He is about 45lbs now and the same height as Freyja. No idea if he will get huge or stay on the smaller side. His ears are natural, I'm thinking Dobie x shepherd as he has some grey/tan mixed down his shoulders that looks very shedherdy (making that a word LOL). He also will sometimes stand just like a shepherd or run like one but most of the time he reminds me of a dobie. He has the softest thinnest fur on his face and paws but the rest of his coat is coarse like Duke's and his body build is like a Dobie. I do think he could stand some weight but I don't know that he needs a ton. I decided to call him Hobgoblin, Hobs for short. 
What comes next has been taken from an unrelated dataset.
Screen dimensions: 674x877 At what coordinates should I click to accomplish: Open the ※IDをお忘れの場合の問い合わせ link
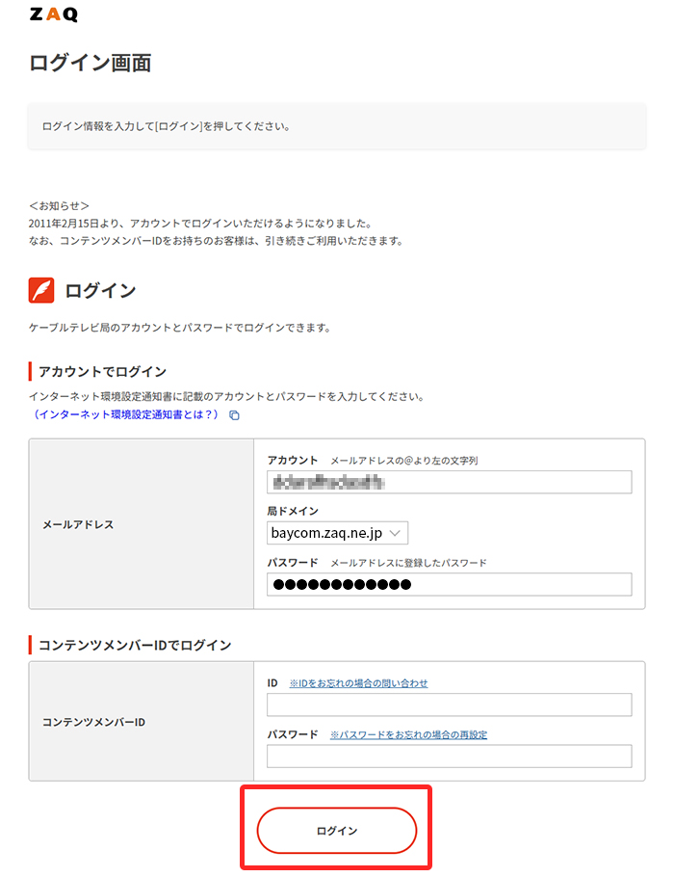coord(359,683)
Sorry about the novel, he is just so much fun and I wanted to share him.


----------



## Amaryllis (Dec 28, 2011)

He's beautiful! Very dobie to me, and I could buy GSD in the mix. In which case, the barking at strangers is breed instinct that can be worked with rather than a temperament flaw. Usually, with both dobies and GSDs, if you acknowledge what they're alert barking at, they stop. Obviously, puppies can be pains about it, but adults naturally are good about that.

My grandfather had dobies his whole life. He always said that dobies are sensitive, smart dogs who hold grudges and know where you sleep, so think really hard before you raise your hand or your voice to them.


----------



## BellaPup (Jul 7, 2007)

What a cutie - lookit them EARS!!!!! I always wondered what a dobie/GSD would look like.  

Congrats on the new family member! Keep us updated :becky:


----------



## CptJack (Jun 3, 2012)

He's gorgeous and he sounds amazing.


----------



## Damon'sMom (Aug 2, 2011)

He is absolutely gorgeous. Congratulations on the new addition.


----------



## luv mi pets (Feb 5, 2012)

Hahahahaha. I did not think that for a moment that credit would go to waste. You should not have been afraid to post about him. We are such enablers around here. I know Nubby Butt did not work out but you tried and gave him a chance. You have to consider the safety of the animals that already live in the house when you bring in a newbie. The humping could be insecurities or excitement and might reduce drastically he feels more at home. or we can just hope it does 

when I saw the first pic, I thought OMG she got herself a kelpie and I am jealous! Defiantly see Doberman in him the other half or quarters, so many to choose from. He looks like he will be an 80 to 90 pounder. hard to tell from the photos. Great looking dog.


----------



## Sibe (Nov 21, 2010)

Eeeeeeeeeeeeeee!! I love his ears!! And his everything! He is so cute, congrats 

Call me crazy, I wanna say I see bull terrier in there. Like the functional kind, not the mini stubby weird show kind. I know he's way bigger than an EBT. Maybe a grandparent... maybe I'm just crazy.


----------



## Remaru (Mar 16, 2014)

I love his ears. I love big perk ears. It is that and the grey/tan mixed on his neck and shoulders that make me think shepherd is in there somewhere. He looks a lot like the Dobie X GSD my friend had when we were younger. 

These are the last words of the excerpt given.